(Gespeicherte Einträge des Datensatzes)

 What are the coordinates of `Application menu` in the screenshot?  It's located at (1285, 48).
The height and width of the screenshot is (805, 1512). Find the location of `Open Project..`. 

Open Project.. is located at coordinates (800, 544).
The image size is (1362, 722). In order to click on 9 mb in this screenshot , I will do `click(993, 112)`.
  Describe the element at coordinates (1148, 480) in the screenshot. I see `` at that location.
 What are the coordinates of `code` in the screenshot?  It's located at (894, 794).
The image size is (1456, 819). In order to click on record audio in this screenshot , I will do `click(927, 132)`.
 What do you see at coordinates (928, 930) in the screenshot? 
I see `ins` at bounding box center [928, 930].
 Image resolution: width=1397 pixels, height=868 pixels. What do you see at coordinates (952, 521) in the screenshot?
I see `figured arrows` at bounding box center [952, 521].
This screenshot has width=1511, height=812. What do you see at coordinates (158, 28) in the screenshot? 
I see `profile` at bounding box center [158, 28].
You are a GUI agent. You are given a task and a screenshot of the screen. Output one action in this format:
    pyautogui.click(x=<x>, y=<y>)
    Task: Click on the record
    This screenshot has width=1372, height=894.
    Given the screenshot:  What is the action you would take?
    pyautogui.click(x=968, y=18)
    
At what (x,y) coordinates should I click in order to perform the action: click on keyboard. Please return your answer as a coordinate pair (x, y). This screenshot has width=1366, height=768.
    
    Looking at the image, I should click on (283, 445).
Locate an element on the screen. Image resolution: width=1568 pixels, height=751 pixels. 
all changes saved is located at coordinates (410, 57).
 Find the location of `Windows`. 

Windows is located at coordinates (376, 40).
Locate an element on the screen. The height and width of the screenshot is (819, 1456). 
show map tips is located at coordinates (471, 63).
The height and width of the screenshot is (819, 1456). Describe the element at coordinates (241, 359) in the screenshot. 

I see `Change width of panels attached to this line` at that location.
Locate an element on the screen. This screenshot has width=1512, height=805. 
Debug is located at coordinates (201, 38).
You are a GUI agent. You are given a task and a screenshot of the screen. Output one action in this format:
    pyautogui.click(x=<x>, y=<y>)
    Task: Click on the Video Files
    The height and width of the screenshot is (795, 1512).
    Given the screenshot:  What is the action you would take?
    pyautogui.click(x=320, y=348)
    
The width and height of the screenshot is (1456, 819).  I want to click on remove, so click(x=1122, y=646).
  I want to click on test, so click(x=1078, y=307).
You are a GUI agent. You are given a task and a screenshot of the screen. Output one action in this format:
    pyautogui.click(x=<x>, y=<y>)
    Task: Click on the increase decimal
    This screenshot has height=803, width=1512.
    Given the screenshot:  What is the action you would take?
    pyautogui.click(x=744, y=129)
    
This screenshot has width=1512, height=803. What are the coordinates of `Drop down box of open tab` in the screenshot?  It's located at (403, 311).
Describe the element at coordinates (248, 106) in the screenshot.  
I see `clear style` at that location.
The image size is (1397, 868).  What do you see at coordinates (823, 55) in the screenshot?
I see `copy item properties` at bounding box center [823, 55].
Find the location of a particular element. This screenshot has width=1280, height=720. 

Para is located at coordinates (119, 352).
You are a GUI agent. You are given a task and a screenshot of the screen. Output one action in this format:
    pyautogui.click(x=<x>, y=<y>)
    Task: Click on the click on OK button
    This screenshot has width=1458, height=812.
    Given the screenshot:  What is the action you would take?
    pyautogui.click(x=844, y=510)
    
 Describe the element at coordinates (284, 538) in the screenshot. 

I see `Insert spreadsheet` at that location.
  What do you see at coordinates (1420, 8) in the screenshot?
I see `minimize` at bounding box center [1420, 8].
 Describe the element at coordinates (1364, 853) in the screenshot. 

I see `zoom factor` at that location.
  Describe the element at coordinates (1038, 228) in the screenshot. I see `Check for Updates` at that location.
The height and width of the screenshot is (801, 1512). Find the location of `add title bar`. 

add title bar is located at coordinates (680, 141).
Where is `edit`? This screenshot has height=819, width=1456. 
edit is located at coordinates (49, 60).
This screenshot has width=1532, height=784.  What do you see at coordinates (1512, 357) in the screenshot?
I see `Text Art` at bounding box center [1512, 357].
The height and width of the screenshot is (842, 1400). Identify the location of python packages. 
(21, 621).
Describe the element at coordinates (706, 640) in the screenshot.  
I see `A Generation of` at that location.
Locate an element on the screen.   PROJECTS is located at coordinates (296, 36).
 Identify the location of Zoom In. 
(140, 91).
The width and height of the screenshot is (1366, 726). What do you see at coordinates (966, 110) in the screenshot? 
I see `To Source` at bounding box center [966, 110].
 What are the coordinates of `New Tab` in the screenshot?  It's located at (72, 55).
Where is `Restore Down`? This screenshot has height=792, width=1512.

## Deine Aufgabe
Gib sämtliche Einträge von oben Zeile für Zeile ohne jede Änderung wieder.

## Vollständige Antwort
 What are the coordinates of `Application menu` in the screenshot?  It's located at (1285, 48).
The height and width of the screenshot is (805, 1512). Find the location of `Open Project..`. 

Open Project.. is located at coordinates (800, 544).
The image size is (1362, 722). In order to click on 9 mb in this screenshot , I will do `click(993, 112)`.
  Describe the element at coordinates (1148, 480) in the screenshot. I see `` at that location.
 What are the coordinates of `code` in the screenshot?  It's located at (894, 794).
The image size is (1456, 819). In order to click on record audio in this screenshot , I will do `click(927, 132)`.
 What do you see at coordinates (928, 930) in the screenshot? 
I see `ins` at bounding box center [928, 930].
 Image resolution: width=1397 pixels, height=868 pixels. What do you see at coordinates (952, 521) in the screenshot?
I see `figured arrows` at bounding box center [952, 521].
This screenshot has width=1511, height=812. What do you see at coordinates (158, 28) in the screenshot? 
I see `profile` at bounding box center [158, 28].
You are a GUI agent. You are given a task and a screenshot of the screen. Output one action in this format:
    pyautogui.click(x=<x>, y=<y>)
    Task: Click on the record
    This screenshot has width=1372, height=894.
    Given the screenshot:  What is the action you would take?
    pyautogui.click(x=968, y=18)
    
At what (x,y) coordinates should I click in order to perform the action: click on keyboard. Please return your answer as a coordinate pair (x, y). This screenshot has width=1366, height=768.
    
    Looking at the image, I should click on (283, 445).
Locate an element on the screen. Image resolution: width=1568 pixels, height=751 pixels. 
all changes saved is located at coordinates (410, 57).
 Find the location of `Windows`. 

Windows is located at coordinates (376, 40).
Locate an element on the screen. The height and width of the screenshot is (819, 1456). 
show map tips is located at coordinates (471, 63).
The height and width of the screenshot is (819, 1456). Describe the element at coordinates (241, 359) in the screenshot. 

I see `Change width of panels attached to this line` at that location.
Locate an element on the screen. This screenshot has width=1512, height=805. 
Debug is located at coordinates (201, 38).
You are a GUI agent. You are given a task and a screenshot of the screen. Output one action in this format:
    pyautogui.click(x=<x>, y=<y>)
    Task: Click on the Video Files
    The height and width of the screenshot is (795, 1512).
    Given the screenshot:  What is the action you would take?
    pyautogui.click(x=320, y=348)
    
The width and height of the screenshot is (1456, 819).  I want to click on remove, so click(x=1122, y=646).
  I want to click on test, so click(x=1078, y=307).
You are a GUI agent. You are given a task and a screenshot of the screen. Output one action in this format:
    pyautogui.click(x=<x>, y=<y>)
    Task: Click on the increase decimal
    This screenshot has height=803, width=1512.
    Given the screenshot:  What is the action you would take?
    pyautogui.click(x=744, y=129)
    
This screenshot has width=1512, height=803. What are the coordinates of `Drop down box of open tab` in the screenshot?  It's located at (403, 311).
Describe the element at coordinates (248, 106) in the screenshot.  
I see `clear style` at that location.
The image size is (1397, 868).  What do you see at coordinates (823, 55) in the screenshot?
I see `copy item properties` at bounding box center [823, 55].
Find the location of a particular element. This screenshot has width=1280, height=720. 

Para is located at coordinates (119, 352).
You are a GUI agent. You are given a task and a screenshot of the screen. Output one action in this format:
    pyautogui.click(x=<x>, y=<y>)
    Task: Click on the click on OK button
    This screenshot has width=1458, height=812.
    Given the screenshot:  What is the action you would take?
    pyautogui.click(x=844, y=510)
    
 Describe the element at coordinates (284, 538) in the screenshot. 

I see `Insert spreadsheet` at that location.
  What do you see at coordinates (1420, 8) in the screenshot?
I see `minimize` at bounding box center [1420, 8].
 Describe the element at coordinates (1364, 853) in the screenshot. 

I see `zoom factor` at that location.
  Describe the element at coordinates (1038, 228) in the screenshot. I see `Check for Updates` at that location.
The height and width of the screenshot is (801, 1512). Find the location of `add title bar`. 

add title bar is located at coordinates (680, 141).
Where is `edit`? This screenshot has height=819, width=1456. 
edit is located at coordinates (49, 60).
This screenshot has width=1532, height=784.  What do you see at coordinates (1512, 357) in the screenshot?
I see `Text Art` at bounding box center [1512, 357].
The height and width of the screenshot is (842, 1400). Identify the location of python packages. 
(21, 621).
Describe the element at coordinates (706, 640) in the screenshot.  
I see `A Generation of` at that location.
Locate an element on the screen.   PROJECTS is located at coordinates (296, 36).
 Identify the location of Zoom In. 
(140, 91).
The width and height of the screenshot is (1366, 726). What do you see at coordinates (966, 110) in the screenshot? 
I see `To Source` at bounding box center [966, 110].
 What are the coordinates of `New Tab` in the screenshot?  It's located at (72, 55).
Where is `Restore Down`? This screenshot has height=792, width=1512.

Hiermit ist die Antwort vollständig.